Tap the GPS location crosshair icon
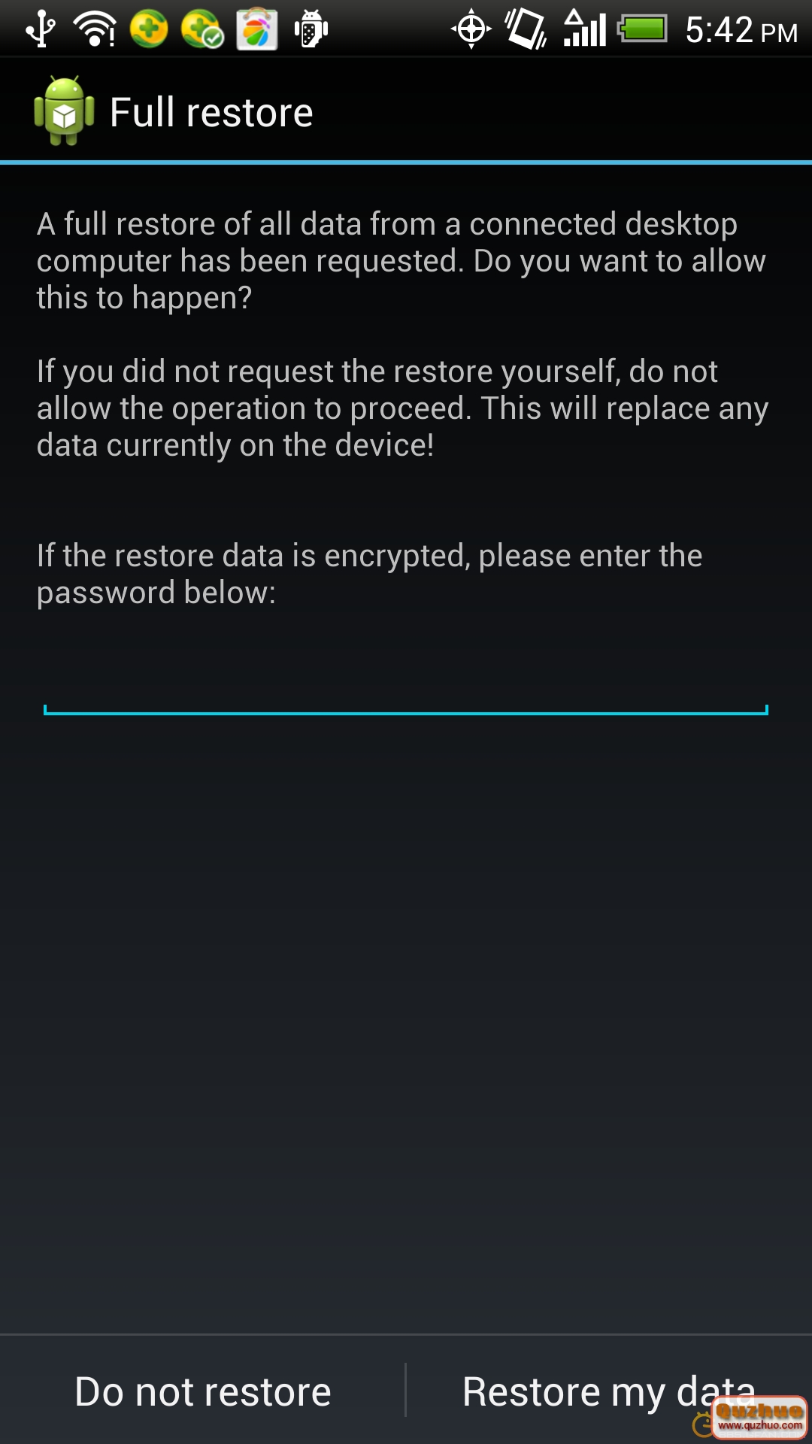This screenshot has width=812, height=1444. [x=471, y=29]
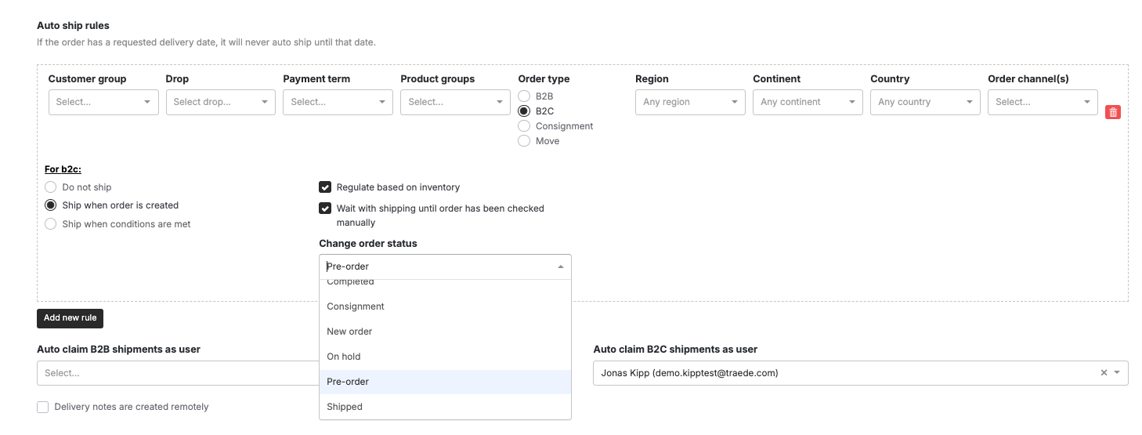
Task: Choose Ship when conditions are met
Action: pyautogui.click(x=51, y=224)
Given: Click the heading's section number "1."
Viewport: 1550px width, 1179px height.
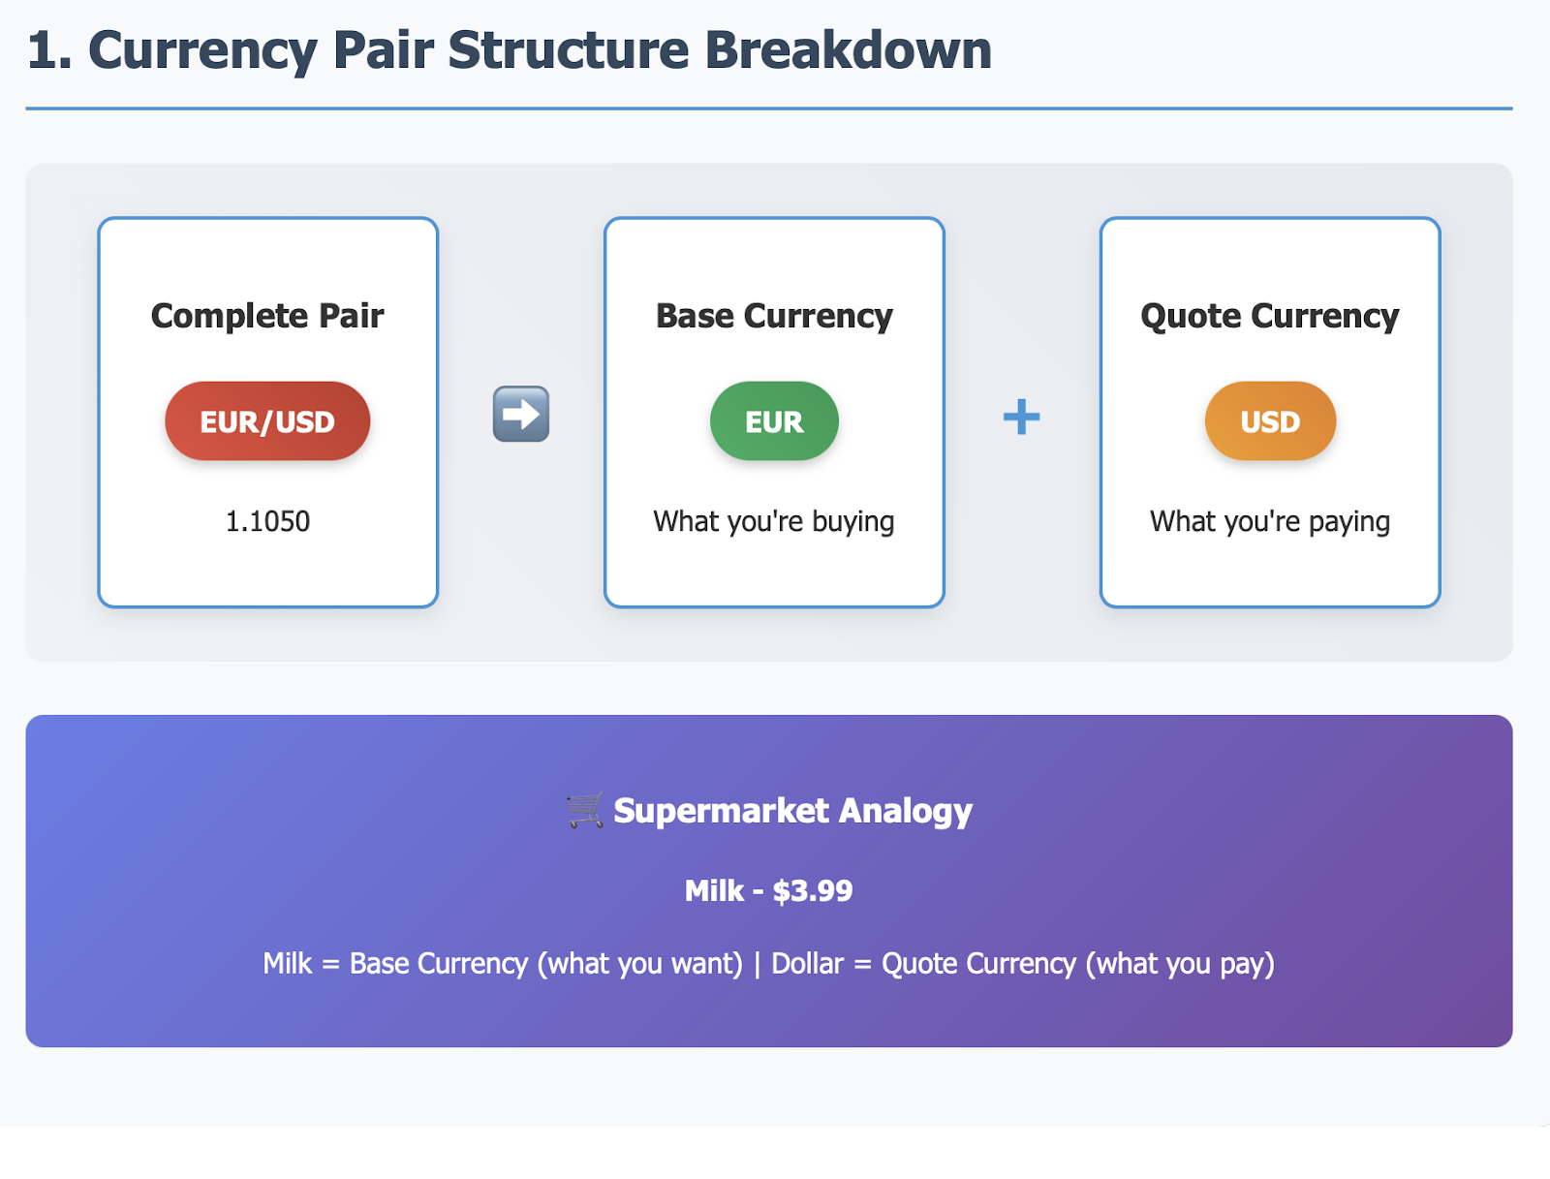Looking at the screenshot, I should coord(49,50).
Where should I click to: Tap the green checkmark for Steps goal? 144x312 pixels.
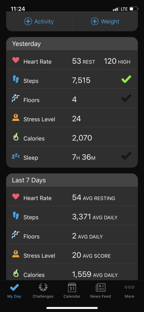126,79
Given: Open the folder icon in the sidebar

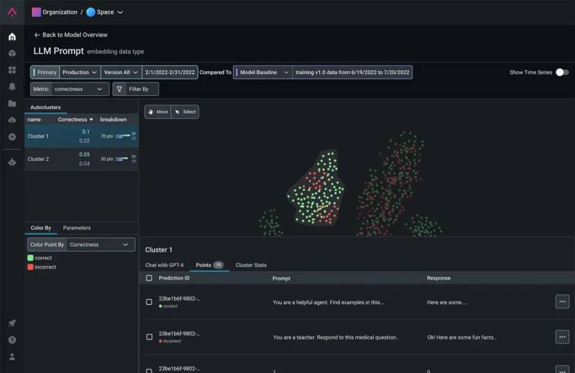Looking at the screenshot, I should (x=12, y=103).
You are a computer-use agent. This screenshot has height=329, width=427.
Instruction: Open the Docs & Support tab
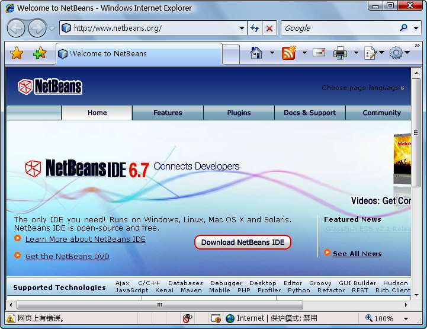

---------------

**Requirements:** Reproduce every line of the listing above verbatim, leaving out the pictures.

**Exercise response:**
Tap the GPS location crosshair icon
This screenshot has width=812, height=1444. [x=471, y=29]
Task: Choose Ship when conditions are met
Action: pyautogui.click(x=51, y=224)
Given: Click the heading's section number "1."
Viewport: 1550px width, 1179px height.
Looking at the screenshot, I should coord(49,50).
Where should I click to: Tap the green checkmark for Steps goal? 144x312 pixels.
126,79
Given: Open the folder icon in the sidebar

Looking at the screenshot, I should (x=12, y=103).
You are a computer-use agent. This screenshot has height=329, width=427.
Instruction: Open the Docs & Support tab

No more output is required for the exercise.